Where do the CSV source files in HDFS come from?

Is the dashboard public/in production somewhere? How do we deploy it?

  • No, the dashboard is not in production yet. For deployment, we were planning on asking @Milimetric for assistance.

You mentioned you had the dashboard files in google docs at some point, can you elaborate?

  • Yes, the dashboard files are on Google Drive. You can unzip the files and execute cors_http_server.py to mimick a file server. Afterwards, you can run the dashboard locally via npm run dev provided you ran npm install to load the dashboard.

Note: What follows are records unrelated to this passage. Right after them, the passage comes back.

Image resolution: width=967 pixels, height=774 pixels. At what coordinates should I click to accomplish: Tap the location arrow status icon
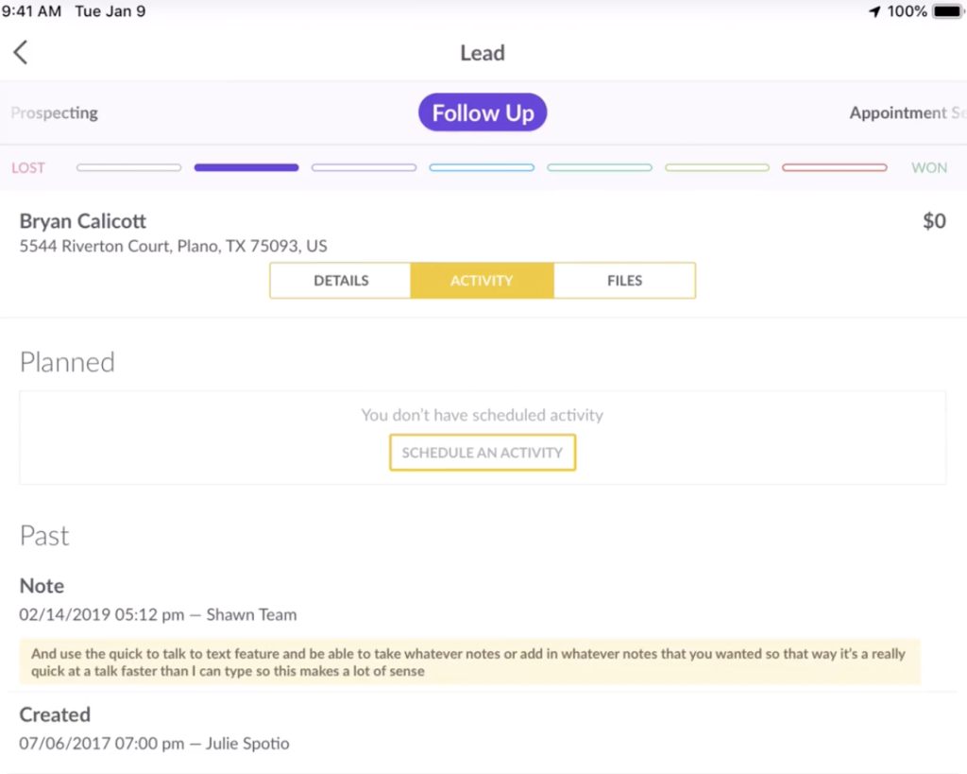[x=874, y=11]
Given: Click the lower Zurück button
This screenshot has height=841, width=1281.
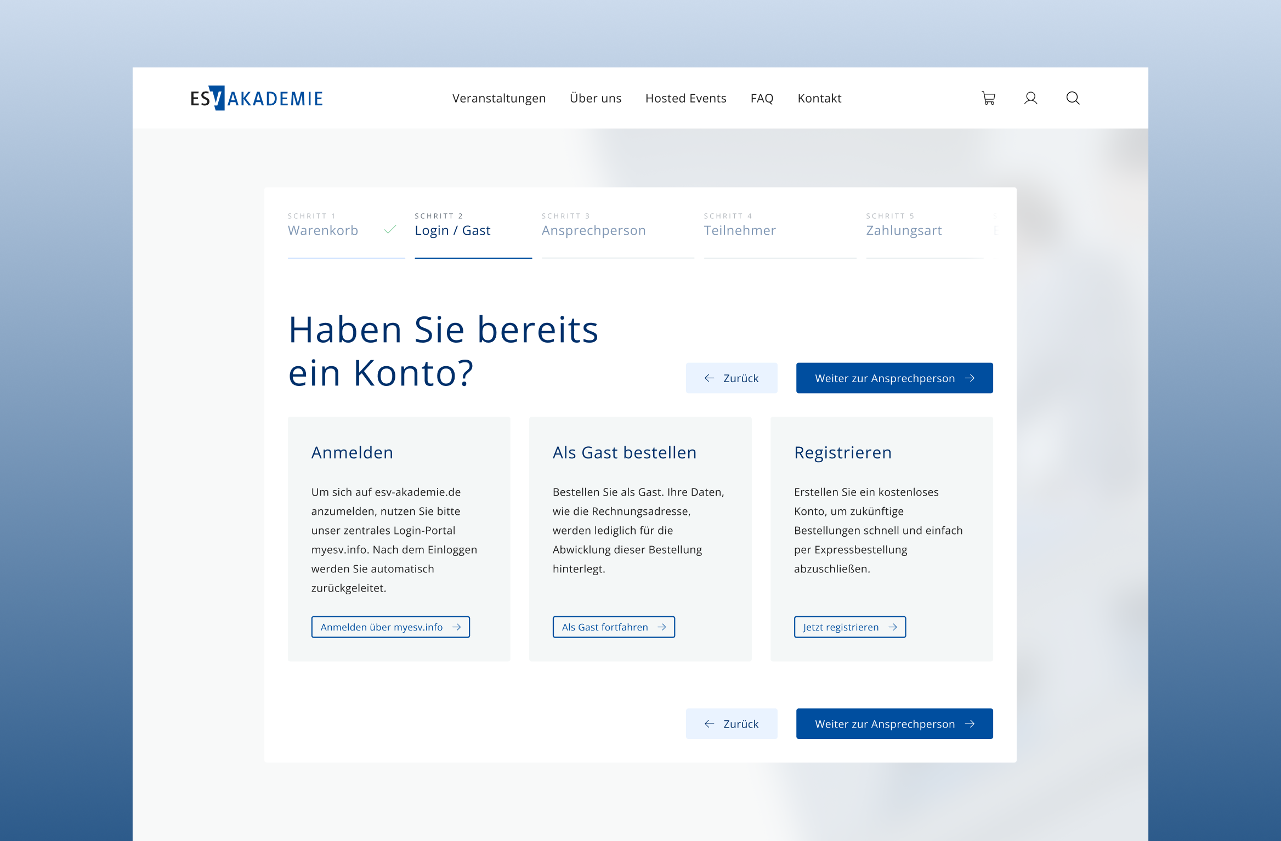Looking at the screenshot, I should [x=732, y=724].
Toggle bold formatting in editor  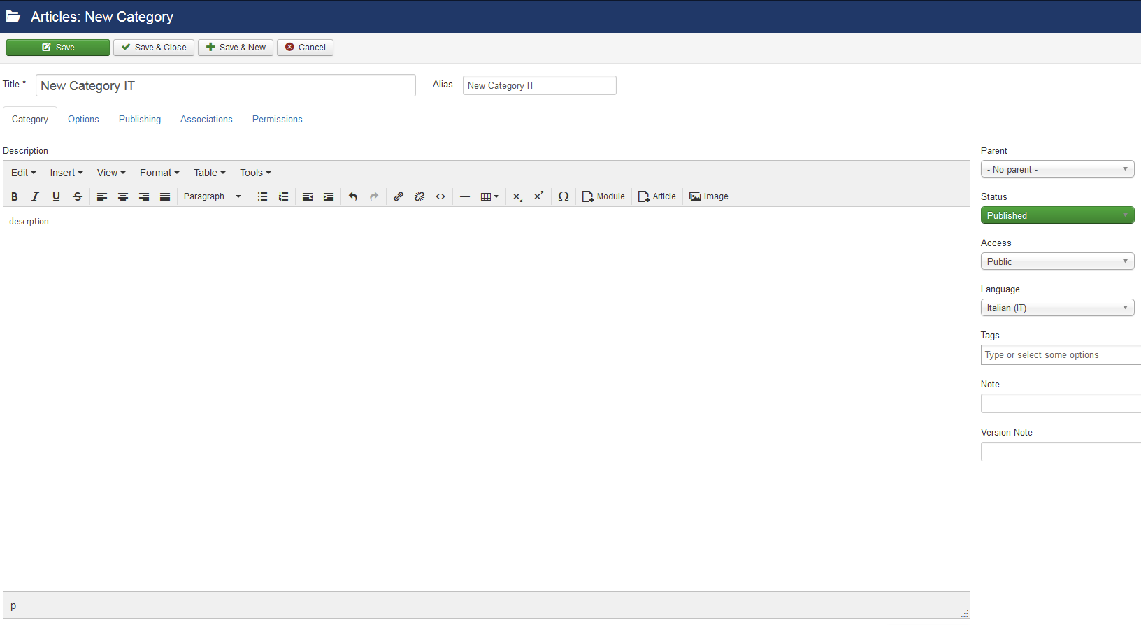(14, 196)
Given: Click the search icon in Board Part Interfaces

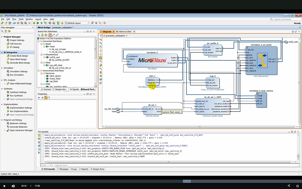Looking at the screenshot, I should [x=39, y=35].
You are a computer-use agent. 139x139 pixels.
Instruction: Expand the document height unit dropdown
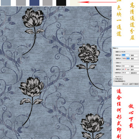tap(135, 70)
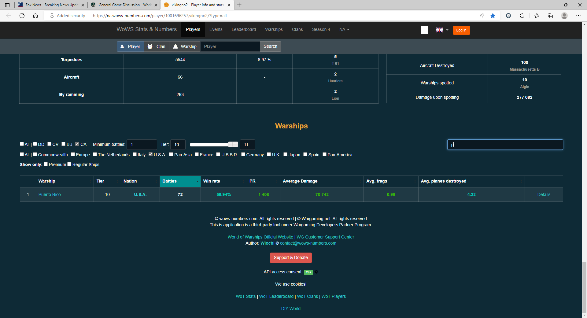Open the Puerto Rico warship link
This screenshot has height=318, width=587.
pyautogui.click(x=50, y=195)
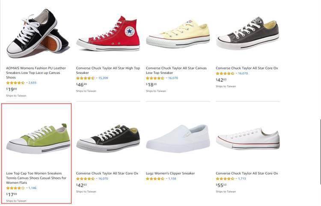The height and width of the screenshot is (206, 321).
Task: View the 1,146 reviews for green sneaker
Action: tap(33, 188)
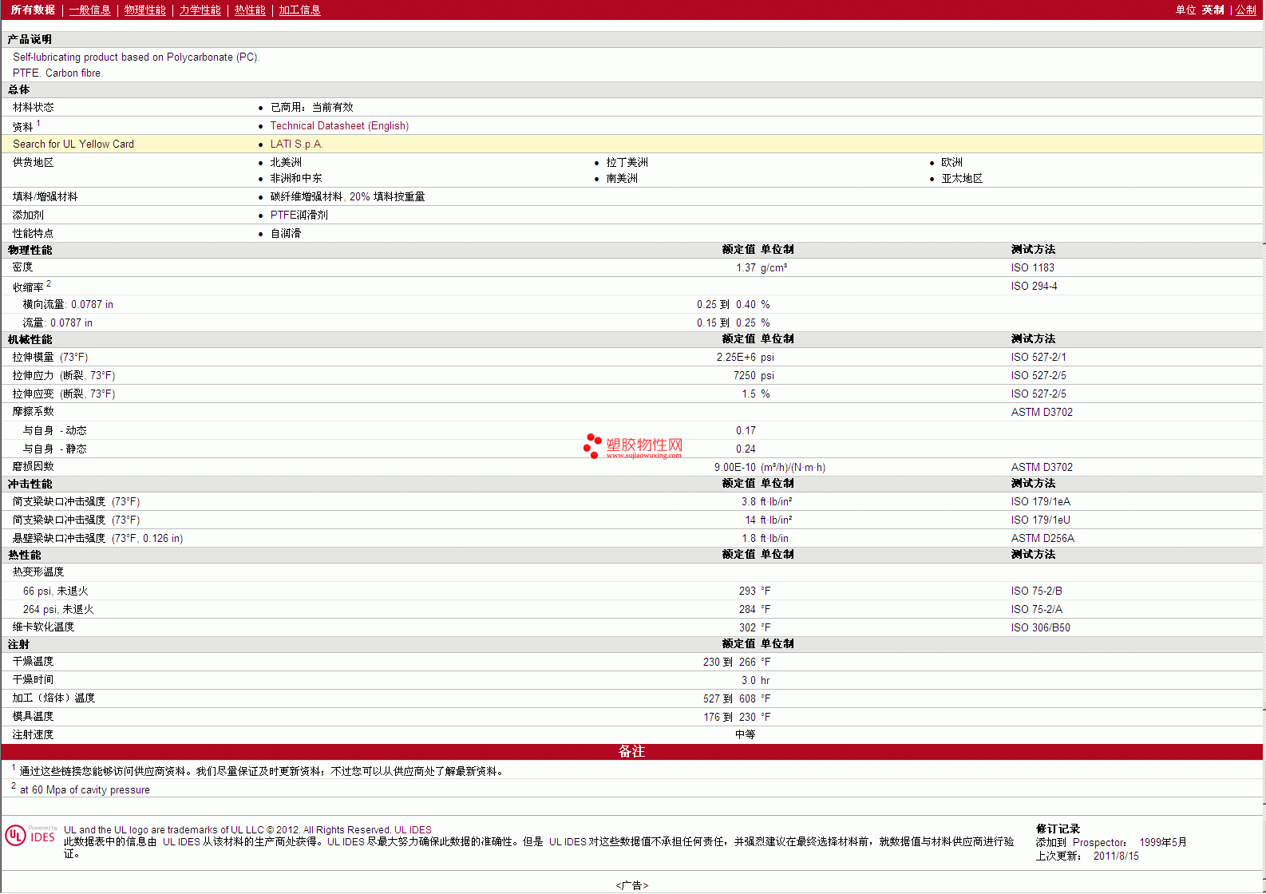Image resolution: width=1266 pixels, height=894 pixels.
Task: Click footnote marker 2 beside 收缩率
Action: tap(49, 283)
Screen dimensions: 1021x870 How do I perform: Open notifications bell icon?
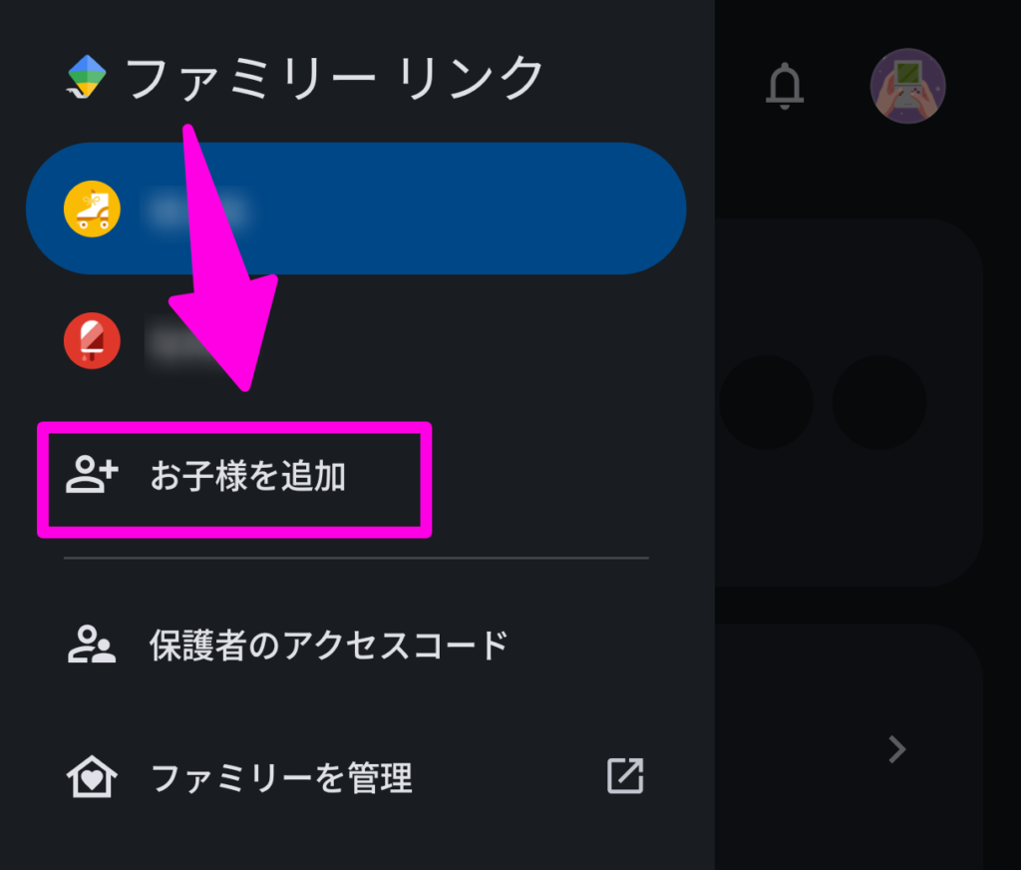point(785,86)
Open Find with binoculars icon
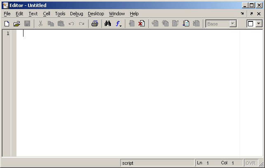265x168 pixels. pos(108,23)
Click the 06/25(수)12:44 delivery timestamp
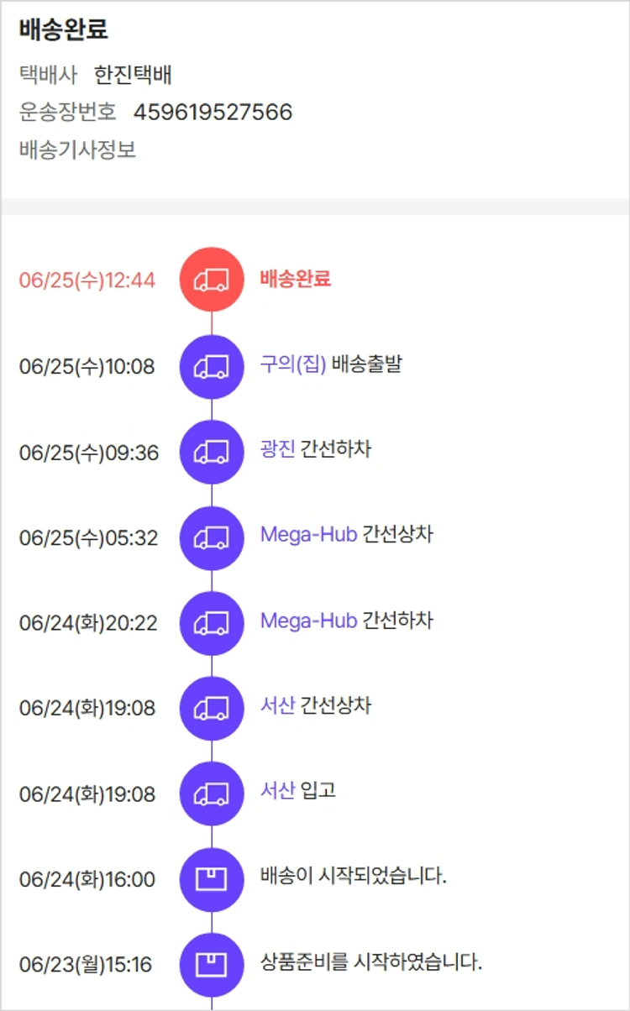The image size is (630, 1011). coord(87,280)
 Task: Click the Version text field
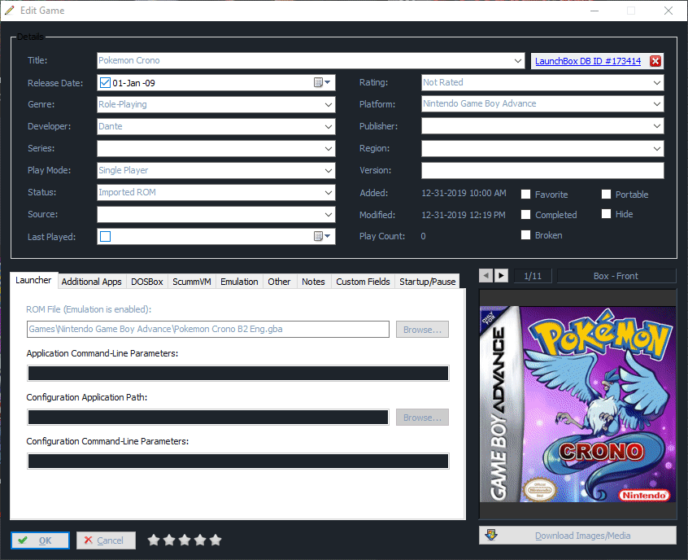tap(542, 170)
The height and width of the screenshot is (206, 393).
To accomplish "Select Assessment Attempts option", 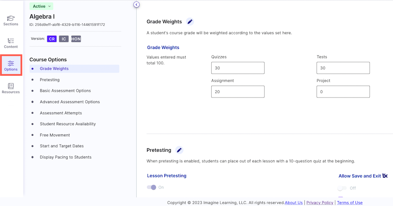I will [61, 113].
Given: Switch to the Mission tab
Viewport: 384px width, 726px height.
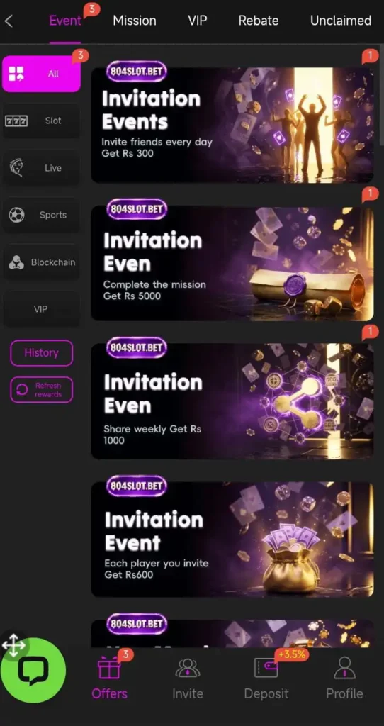Looking at the screenshot, I should 135,21.
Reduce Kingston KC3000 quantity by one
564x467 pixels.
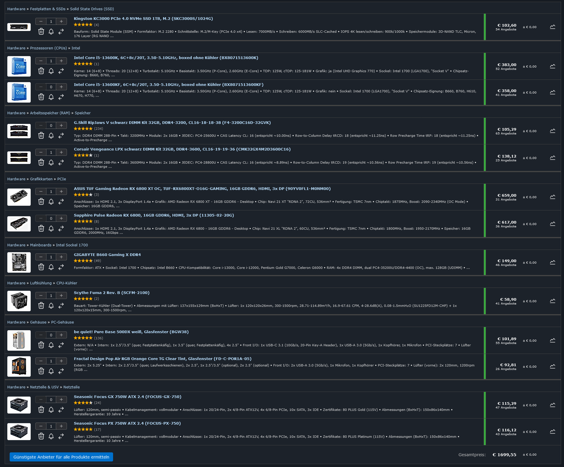pos(41,21)
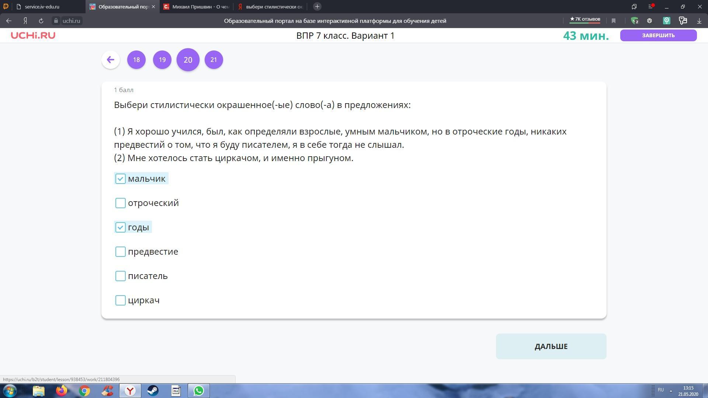
Task: Open WhatsApp from the taskbar
Action: click(x=199, y=391)
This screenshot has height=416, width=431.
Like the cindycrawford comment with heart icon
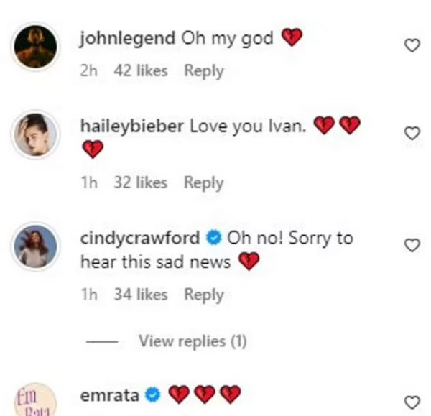tap(412, 246)
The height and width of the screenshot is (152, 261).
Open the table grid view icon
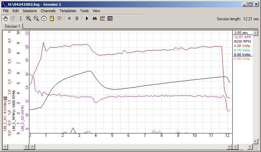click(110, 19)
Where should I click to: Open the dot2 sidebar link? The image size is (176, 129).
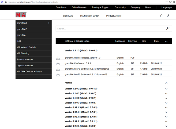(19, 41)
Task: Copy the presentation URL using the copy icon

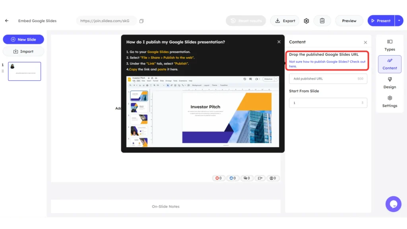Action: pyautogui.click(x=141, y=20)
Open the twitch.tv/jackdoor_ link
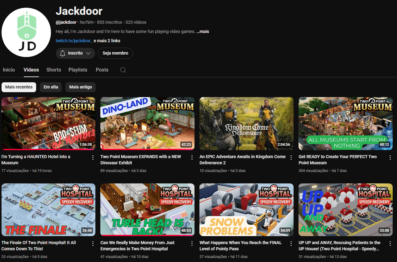The image size is (397, 262). 74,41
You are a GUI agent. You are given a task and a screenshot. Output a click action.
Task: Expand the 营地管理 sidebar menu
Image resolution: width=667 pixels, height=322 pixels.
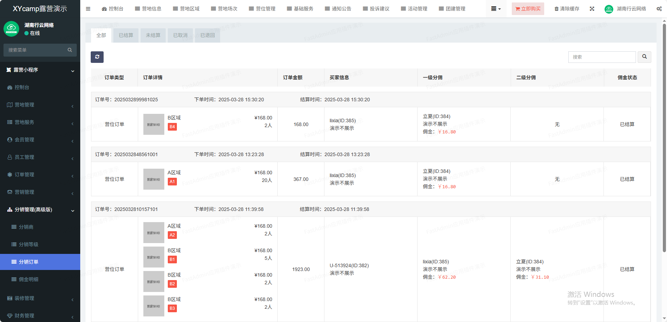click(x=40, y=105)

The dashobard_output.py is the script you use to generate the data files that back up the dashboard right? It seems to be incomplete, since it's not writing anywhere, no? What should we do with the generated files, so that the dashboard can access them?

  • The dashboard script writes to an hdfs location, altough, the main aim is to host the files somewhere that the dashboard can read from. I was manually storing the files on my local machine and the using the cors_http_server.py script to mimick a file server.

Is there a reason why some data transformation queries are in HiveSQL in the refinery repo, while others are in SparkSQL within pyspark scripts, in the gdi_source repo? Could we unify them?

  • Yes, we could have them exist in the gdi-source repo instead of having them on refinery as well. Initially, it was a design decision taken when the project started, but at this point, it would be better to have them all in the gdi-source repo.

Are all the generated tables used for analysis? Or are them just intermediate steps to calculating the final metrics?

  • @JAnstee_WMF can answer this question better than me as she is the one who is using the data for analysis.

Is the dashboard meant to be public? Or just for WMF audience?

  • The dashboard is meant to be public.
  • I hope this answers your questions. Please let me know if you have any further questions.